DESCRIPTION OF THE TASK: Return the records, each one exactly as written.

++++ AVAILABLE DATA

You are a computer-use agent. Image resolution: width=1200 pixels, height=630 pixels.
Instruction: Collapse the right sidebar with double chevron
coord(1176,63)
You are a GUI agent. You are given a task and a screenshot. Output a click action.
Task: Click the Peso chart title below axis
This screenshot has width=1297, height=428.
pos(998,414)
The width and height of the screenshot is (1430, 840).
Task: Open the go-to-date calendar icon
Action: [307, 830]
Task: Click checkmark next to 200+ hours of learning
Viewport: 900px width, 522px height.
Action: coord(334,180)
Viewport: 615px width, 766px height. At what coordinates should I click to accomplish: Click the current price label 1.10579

++++++++

TASK RESPONSE:
You are a computer-use agent. Image resolution: width=1200 pixels, height=630 pixels.
Instruction: Collapse the right sidebar with double chevron
coord(1176,63)
You are a GUI agent. You are given a task and a screenshot. Output a click action.
Task: Click the Peso chart title below axis
This screenshot has width=1297, height=428.
pos(998,414)
The width and height of the screenshot is (1430, 840).
Task: Open the go-to-date calendar icon
Action: [307, 830]
Task: Click checkmark next to 200+ hours of learning
Viewport: 900px width, 522px height.
Action: coord(334,180)
Viewport: 615px width, 766px height. At what coordinates should I click to accomplish: Click the current price label 1.10579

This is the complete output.